Work to be completed
Starting at the top of the entries below, print each line exactly until the line with "Новости (56, 194)" has been printed too.

(Saved entries)
'''

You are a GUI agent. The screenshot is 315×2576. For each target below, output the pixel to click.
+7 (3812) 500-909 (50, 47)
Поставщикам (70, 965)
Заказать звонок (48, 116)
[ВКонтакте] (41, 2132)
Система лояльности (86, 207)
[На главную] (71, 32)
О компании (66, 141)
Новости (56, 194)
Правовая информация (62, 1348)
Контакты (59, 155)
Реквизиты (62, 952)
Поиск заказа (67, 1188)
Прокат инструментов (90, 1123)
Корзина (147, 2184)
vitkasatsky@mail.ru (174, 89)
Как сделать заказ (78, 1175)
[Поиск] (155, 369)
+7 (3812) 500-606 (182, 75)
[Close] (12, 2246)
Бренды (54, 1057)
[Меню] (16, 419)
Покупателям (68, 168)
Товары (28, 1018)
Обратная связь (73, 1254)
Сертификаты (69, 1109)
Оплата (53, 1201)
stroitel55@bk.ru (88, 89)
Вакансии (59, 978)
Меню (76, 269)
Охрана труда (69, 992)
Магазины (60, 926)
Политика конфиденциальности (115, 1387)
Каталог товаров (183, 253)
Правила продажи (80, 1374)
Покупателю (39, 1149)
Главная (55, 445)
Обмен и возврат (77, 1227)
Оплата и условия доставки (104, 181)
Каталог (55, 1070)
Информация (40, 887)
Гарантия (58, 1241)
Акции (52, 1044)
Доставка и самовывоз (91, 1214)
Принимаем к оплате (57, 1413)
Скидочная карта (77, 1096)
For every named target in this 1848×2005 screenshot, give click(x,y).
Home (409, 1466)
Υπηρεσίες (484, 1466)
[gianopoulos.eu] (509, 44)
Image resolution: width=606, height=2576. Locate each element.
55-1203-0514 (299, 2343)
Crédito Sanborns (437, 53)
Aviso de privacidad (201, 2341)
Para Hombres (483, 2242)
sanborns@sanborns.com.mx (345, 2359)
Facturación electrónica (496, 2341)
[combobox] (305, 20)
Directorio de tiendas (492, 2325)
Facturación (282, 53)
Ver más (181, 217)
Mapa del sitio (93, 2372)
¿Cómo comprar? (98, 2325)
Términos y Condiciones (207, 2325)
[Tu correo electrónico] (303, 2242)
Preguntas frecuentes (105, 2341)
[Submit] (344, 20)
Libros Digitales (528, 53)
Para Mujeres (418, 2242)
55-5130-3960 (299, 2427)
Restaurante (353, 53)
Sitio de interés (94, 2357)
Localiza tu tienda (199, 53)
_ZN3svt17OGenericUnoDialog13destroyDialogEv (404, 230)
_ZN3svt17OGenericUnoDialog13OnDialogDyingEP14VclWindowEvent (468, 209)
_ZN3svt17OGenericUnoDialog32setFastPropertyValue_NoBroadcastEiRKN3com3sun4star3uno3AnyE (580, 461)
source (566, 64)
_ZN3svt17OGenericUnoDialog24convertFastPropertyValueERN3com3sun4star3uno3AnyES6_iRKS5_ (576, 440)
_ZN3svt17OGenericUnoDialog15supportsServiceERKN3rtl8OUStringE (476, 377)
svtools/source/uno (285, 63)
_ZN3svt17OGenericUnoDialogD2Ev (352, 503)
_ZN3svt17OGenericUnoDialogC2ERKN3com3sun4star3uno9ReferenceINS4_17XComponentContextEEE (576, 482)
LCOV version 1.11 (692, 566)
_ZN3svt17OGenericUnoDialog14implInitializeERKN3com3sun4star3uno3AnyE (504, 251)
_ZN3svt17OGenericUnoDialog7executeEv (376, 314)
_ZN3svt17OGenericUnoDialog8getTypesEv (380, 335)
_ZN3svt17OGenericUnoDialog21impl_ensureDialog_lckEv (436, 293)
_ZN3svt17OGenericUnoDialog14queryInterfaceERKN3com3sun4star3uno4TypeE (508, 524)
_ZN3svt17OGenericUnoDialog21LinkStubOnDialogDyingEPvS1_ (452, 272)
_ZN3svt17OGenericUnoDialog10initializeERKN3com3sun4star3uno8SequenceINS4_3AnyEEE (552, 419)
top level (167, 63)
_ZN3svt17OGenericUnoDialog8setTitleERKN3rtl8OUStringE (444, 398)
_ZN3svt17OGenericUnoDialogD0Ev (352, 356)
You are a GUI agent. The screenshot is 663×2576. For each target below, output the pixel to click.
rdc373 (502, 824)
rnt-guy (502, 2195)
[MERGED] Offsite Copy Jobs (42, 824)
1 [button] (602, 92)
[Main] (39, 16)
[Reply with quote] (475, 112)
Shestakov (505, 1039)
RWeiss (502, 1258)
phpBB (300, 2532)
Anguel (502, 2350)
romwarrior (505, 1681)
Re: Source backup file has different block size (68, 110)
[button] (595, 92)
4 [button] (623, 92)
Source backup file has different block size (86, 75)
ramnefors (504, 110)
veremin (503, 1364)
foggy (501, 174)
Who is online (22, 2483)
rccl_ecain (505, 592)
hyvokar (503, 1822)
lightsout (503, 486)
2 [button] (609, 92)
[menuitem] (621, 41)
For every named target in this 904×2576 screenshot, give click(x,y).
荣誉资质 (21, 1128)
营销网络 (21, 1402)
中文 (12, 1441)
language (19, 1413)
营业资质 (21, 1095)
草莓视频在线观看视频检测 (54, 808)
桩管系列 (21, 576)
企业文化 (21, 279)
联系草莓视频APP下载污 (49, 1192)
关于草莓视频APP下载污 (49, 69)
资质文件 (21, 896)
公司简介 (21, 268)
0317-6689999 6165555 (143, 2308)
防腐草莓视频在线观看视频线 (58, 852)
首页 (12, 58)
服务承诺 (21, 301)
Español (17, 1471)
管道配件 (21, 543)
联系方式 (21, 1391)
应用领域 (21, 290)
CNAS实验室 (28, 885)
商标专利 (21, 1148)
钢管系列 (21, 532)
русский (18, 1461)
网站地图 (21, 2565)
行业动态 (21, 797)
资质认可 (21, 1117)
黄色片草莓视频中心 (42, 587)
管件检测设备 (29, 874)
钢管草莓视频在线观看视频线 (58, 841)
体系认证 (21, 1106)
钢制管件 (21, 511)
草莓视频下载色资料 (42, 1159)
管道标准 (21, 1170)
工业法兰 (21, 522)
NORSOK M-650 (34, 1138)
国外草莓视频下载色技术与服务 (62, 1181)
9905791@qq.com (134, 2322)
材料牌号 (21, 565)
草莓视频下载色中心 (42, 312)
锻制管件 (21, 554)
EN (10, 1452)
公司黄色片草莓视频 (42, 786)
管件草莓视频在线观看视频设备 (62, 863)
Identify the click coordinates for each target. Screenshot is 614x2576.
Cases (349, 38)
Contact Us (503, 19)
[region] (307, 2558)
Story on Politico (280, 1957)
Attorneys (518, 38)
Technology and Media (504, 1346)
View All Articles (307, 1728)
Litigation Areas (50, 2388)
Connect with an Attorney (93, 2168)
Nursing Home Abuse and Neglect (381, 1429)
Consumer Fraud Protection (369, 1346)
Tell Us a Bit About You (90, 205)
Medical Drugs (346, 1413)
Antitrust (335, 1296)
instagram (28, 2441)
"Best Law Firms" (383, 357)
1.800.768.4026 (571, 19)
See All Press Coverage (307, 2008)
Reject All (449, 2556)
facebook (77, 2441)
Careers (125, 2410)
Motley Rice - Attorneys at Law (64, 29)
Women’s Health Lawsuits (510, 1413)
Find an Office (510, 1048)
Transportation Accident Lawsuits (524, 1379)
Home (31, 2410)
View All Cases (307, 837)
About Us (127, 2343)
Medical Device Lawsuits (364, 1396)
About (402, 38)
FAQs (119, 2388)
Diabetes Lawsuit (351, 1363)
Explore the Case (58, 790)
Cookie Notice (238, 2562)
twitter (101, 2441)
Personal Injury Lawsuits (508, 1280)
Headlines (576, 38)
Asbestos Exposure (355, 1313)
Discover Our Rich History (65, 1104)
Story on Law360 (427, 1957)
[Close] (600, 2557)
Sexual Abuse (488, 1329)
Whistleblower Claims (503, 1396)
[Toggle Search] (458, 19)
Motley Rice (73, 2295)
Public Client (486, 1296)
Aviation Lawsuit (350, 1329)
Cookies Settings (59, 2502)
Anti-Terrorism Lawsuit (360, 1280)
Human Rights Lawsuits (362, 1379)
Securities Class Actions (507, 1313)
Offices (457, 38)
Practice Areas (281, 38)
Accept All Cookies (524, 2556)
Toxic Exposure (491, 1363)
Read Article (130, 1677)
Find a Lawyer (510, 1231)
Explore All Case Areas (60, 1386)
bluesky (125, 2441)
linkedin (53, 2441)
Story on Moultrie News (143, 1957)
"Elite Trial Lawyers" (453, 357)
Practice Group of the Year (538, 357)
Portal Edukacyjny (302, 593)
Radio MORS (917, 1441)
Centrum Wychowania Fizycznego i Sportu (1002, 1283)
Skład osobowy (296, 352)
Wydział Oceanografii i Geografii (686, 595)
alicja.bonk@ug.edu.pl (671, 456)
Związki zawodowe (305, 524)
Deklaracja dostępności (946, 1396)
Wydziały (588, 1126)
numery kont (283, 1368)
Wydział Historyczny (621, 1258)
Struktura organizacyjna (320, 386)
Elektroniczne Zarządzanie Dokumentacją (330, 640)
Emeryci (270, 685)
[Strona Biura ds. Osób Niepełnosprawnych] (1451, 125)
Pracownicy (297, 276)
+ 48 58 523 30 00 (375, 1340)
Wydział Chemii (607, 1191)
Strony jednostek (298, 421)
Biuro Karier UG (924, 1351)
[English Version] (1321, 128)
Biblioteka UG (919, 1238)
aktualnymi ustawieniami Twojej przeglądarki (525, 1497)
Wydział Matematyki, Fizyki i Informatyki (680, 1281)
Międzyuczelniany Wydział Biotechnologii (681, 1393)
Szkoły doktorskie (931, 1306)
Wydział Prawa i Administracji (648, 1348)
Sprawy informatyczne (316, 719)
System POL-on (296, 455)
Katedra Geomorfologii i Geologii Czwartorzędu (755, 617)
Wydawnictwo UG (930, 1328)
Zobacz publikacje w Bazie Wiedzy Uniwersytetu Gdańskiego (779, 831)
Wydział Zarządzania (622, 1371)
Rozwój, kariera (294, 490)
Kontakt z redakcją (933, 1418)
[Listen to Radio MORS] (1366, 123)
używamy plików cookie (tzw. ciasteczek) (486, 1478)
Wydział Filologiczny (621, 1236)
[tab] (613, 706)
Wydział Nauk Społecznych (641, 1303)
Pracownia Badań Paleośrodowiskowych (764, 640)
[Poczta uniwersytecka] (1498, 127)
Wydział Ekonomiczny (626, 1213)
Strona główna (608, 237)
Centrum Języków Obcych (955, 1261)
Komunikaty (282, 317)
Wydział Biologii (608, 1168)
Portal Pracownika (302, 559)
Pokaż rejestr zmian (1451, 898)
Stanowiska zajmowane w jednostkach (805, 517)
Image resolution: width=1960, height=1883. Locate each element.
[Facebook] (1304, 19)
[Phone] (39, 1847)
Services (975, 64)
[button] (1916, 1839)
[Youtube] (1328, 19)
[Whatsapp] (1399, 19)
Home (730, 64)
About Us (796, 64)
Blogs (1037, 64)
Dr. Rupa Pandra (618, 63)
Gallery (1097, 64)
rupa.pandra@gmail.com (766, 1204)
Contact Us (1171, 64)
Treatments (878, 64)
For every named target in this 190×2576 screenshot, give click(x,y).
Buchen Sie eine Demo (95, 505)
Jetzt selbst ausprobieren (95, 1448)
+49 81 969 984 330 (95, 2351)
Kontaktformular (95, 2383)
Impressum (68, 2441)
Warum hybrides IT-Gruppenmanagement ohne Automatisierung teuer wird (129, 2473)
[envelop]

'''

Solution for this task
You are a GUI agent. The screenshot is 315×2576. For each target below, output the pixel to click.
+7 (3812) 500-909 (50, 47)
Поставщикам (70, 965)
Заказать звонок (48, 116)
[ВКонтакте] (41, 2132)
Система лояльности (86, 207)
[На главную] (71, 32)
О компании (66, 141)
Новости (56, 194)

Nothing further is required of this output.